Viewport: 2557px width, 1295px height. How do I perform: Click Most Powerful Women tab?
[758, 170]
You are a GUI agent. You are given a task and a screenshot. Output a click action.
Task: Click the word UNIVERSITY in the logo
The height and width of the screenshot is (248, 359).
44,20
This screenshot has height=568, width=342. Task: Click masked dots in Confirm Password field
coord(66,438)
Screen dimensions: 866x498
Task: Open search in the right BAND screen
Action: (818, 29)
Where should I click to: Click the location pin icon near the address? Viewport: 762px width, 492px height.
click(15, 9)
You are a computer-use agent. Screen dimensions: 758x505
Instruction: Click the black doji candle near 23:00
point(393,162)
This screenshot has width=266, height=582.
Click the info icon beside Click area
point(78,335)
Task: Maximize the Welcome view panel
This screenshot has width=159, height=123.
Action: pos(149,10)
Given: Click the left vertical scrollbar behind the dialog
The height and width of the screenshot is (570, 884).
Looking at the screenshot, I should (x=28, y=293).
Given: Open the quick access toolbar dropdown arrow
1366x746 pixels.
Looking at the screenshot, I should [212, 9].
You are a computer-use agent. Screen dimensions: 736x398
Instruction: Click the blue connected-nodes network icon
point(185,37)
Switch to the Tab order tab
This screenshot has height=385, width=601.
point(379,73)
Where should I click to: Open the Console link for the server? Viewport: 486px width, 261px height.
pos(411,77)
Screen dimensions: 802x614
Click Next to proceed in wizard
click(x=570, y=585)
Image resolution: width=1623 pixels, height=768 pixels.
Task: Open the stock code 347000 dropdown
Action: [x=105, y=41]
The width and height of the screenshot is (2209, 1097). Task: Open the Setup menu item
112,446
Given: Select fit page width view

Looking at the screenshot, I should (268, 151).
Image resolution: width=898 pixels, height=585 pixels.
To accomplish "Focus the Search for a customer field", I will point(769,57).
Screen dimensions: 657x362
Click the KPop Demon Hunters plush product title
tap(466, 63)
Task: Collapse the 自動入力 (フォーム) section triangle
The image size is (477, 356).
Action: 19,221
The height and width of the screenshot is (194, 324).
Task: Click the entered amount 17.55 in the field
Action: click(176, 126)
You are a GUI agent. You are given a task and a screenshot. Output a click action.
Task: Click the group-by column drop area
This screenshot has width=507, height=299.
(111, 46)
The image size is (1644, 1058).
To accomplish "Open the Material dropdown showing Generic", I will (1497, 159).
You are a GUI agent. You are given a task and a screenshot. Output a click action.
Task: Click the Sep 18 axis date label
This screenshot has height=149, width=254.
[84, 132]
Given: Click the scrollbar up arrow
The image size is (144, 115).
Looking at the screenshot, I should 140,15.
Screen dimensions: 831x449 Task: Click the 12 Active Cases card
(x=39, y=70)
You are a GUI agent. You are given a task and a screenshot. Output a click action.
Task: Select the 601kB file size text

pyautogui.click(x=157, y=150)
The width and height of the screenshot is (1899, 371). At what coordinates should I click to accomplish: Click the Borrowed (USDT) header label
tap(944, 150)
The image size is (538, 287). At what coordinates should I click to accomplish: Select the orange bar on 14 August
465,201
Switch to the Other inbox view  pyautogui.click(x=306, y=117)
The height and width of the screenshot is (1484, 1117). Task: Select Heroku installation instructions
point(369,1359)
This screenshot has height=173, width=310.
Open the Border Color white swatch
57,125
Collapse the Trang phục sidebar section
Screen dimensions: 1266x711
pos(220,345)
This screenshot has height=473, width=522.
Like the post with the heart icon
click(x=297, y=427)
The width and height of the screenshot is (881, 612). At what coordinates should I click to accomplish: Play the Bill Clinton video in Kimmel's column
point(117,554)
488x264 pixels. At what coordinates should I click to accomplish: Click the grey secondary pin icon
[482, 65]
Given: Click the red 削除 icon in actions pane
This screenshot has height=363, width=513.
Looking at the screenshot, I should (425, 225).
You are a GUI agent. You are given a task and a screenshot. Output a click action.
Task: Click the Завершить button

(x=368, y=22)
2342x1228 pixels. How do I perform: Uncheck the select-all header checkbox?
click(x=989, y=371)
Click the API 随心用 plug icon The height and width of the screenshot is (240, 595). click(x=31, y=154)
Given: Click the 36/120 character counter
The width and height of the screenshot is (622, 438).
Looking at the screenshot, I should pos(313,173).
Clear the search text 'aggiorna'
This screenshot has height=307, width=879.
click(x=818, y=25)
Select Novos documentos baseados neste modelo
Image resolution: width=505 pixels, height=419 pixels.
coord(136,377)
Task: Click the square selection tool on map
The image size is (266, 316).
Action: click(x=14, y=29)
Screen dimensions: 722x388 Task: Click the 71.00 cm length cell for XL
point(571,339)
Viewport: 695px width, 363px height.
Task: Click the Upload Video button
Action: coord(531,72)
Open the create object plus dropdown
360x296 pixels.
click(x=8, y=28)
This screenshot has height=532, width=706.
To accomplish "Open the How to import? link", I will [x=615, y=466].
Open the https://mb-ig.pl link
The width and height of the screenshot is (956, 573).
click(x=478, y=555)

* [What is required]: Reproduce all of the lines above verbatim, from beginning to end.

* [Exercise response]:
Viewport: 2557px width, 1295px height. How do I perform: Click Most Powerful Women tab?
[758, 170]
You are a GUI agent. You are given a task and a screenshot. Output a click action.
Task: Click the word UNIVERSITY in the logo
The height and width of the screenshot is (248, 359).
44,20
This screenshot has height=568, width=342. Task: Click masked dots in Confirm Password field
coord(66,438)
Screen dimensions: 866x498
Task: Open search in the right BAND screen
Action: (818, 29)
Where should I click to: Click the location pin icon near the address? Viewport: 762px width, 492px height.
click(15, 9)
You are a computer-use agent. Screen dimensions: 758x505
Instruction: Click the black doji candle near 23:00
point(393,162)
This screenshot has width=266, height=582.
Click the info icon beside Click area
point(78,335)
Task: Maximize the Welcome view panel
This screenshot has width=159, height=123.
Action: pos(149,10)
Given: Click the left vertical scrollbar behind the dialog
The height and width of the screenshot is (570, 884).
Looking at the screenshot, I should (x=28, y=293).
Given: Open the quick access toolbar dropdown arrow
1366x746 pixels.
Looking at the screenshot, I should [212, 9].
You are a computer-use agent. Screen dimensions: 736x398
Instruction: Click the blue connected-nodes network icon
point(185,37)
Switch to the Tab order tab
This screenshot has height=385, width=601.
point(379,73)
Where should I click to: Open the Console link for the server? Viewport: 486px width, 261px height.
pos(411,77)
Screen dimensions: 802x614
Click Next to proceed in wizard
click(x=570, y=585)
Image resolution: width=1623 pixels, height=768 pixels.
Task: Open the stock code 347000 dropdown
Action: [x=105, y=41]
The width and height of the screenshot is (2209, 1097). Task: Open the Setup menu item
112,446
Given: Select fit page width view

Looking at the screenshot, I should (268, 151).
Image resolution: width=898 pixels, height=585 pixels.
To accomplish "Focus the Search for a customer field", I will point(769,57).
Screen dimensions: 657x362
Click the KPop Demon Hunters plush product title
tap(466, 63)
Task: Collapse the 自動入力 (フォーム) section triangle
The image size is (477, 356).
Action: 19,221
The height and width of the screenshot is (194, 324).
Task: Click the entered amount 17.55 in the field
Action: click(176, 126)
You are a GUI agent. You are given a task and a screenshot. Output a click action.
Task: Click the group-by column drop area
This screenshot has width=507, height=299.
(111, 46)
The image size is (1644, 1058).
To accomplish "Open the Material dropdown showing Generic", I will (1497, 159).
You are a GUI agent. You are given a task and a screenshot. Output a click action.
Task: Click the Sep 18 axis date label
This screenshot has height=149, width=254.
[84, 132]
Given: Click the scrollbar up arrow
The image size is (144, 115).
Looking at the screenshot, I should 140,15.
Screen dimensions: 831x449 Task: Click the 12 Active Cases card
(x=39, y=70)
You are a GUI agent. You are given a task and a screenshot. Output a click action.
Task: Select the 601kB file size text

pyautogui.click(x=157, y=150)
The width and height of the screenshot is (1899, 371). At what coordinates should I click to accomplish: Click the Borrowed (USDT) header label
tap(944, 150)
The image size is (538, 287). At what coordinates should I click to accomplish: Select the orange bar on 14 August
465,201
Switch to the Other inbox view  pyautogui.click(x=306, y=117)
The height and width of the screenshot is (1484, 1117). Task: Select Heroku installation instructions
point(369,1359)
This screenshot has height=173, width=310.
Open the Border Color white swatch
57,125
Collapse the Trang phục sidebar section
Screen dimensions: 1266x711
pos(220,345)
This screenshot has height=473, width=522.
Like the post with the heart icon
click(x=297, y=427)
The width and height of the screenshot is (881, 612). At what coordinates should I click to accomplish: Play the Bill Clinton video in Kimmel's column
point(117,554)
488x264 pixels. At what coordinates should I click to accomplish: Click the grey secondary pin icon
[482, 65]
Given: Click the red 削除 icon in actions pane
This screenshot has height=363, width=513.
Looking at the screenshot, I should (425, 225).
You are a GUI agent. You are given a task and a screenshot. Output a click action.
Task: Click the Завершить button

(x=368, y=22)
2342x1228 pixels. How do I perform: Uncheck the select-all header checkbox?
click(x=989, y=371)
Click the API 随心用 plug icon The height and width of the screenshot is (240, 595). click(x=31, y=154)
Given: Click the 36/120 character counter
The width and height of the screenshot is (622, 438).
Looking at the screenshot, I should pos(313,173).
Clear the search text 'aggiorna'
This screenshot has height=307, width=879.
click(x=818, y=25)
Select Novos documentos baseados neste modelo
Image resolution: width=505 pixels, height=419 pixels.
coord(136,377)
Task: Click the square selection tool on map
The image size is (266, 316).
Action: click(x=14, y=29)
Screen dimensions: 722x388 Task: Click the 71.00 cm length cell for XL
point(571,339)
Viewport: 695px width, 363px height.
Task: Click the Upload Video button
Action: coord(531,72)
Open the create object plus dropdown
360x296 pixels.
click(x=8, y=28)
This screenshot has height=532, width=706.
To accomplish "Open the How to import? link", I will [x=615, y=466].
Open the https://mb-ig.pl link
The width and height of the screenshot is (956, 573).
click(x=478, y=555)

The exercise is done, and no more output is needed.